Work to be completed: Every line with "menu" in it must be copied from the data.

----- Records to use

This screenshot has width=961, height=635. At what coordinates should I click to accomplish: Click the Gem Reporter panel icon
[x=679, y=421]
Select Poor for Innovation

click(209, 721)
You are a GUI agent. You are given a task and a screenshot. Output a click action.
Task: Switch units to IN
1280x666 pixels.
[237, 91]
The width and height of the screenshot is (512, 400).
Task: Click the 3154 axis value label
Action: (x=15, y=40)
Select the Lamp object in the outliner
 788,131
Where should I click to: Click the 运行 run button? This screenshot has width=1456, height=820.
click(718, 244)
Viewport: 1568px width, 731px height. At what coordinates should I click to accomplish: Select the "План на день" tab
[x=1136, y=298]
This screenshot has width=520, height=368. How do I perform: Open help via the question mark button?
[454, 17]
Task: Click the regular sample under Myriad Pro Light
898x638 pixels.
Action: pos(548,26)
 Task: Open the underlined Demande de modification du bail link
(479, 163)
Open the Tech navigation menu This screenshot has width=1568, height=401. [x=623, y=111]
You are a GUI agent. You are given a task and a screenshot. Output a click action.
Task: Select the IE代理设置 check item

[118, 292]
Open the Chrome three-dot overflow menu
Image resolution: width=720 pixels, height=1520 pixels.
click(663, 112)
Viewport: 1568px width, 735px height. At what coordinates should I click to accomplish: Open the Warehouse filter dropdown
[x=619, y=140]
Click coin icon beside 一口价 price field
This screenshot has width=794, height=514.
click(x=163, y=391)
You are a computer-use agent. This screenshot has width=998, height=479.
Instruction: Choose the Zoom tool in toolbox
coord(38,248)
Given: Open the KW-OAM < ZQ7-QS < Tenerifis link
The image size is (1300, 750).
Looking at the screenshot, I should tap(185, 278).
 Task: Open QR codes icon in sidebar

----------

Solution for this task:
Open the Tech navigation menu This screenshot has width=1568, height=401. [x=623, y=111]
Open the Chrome three-dot overflow menu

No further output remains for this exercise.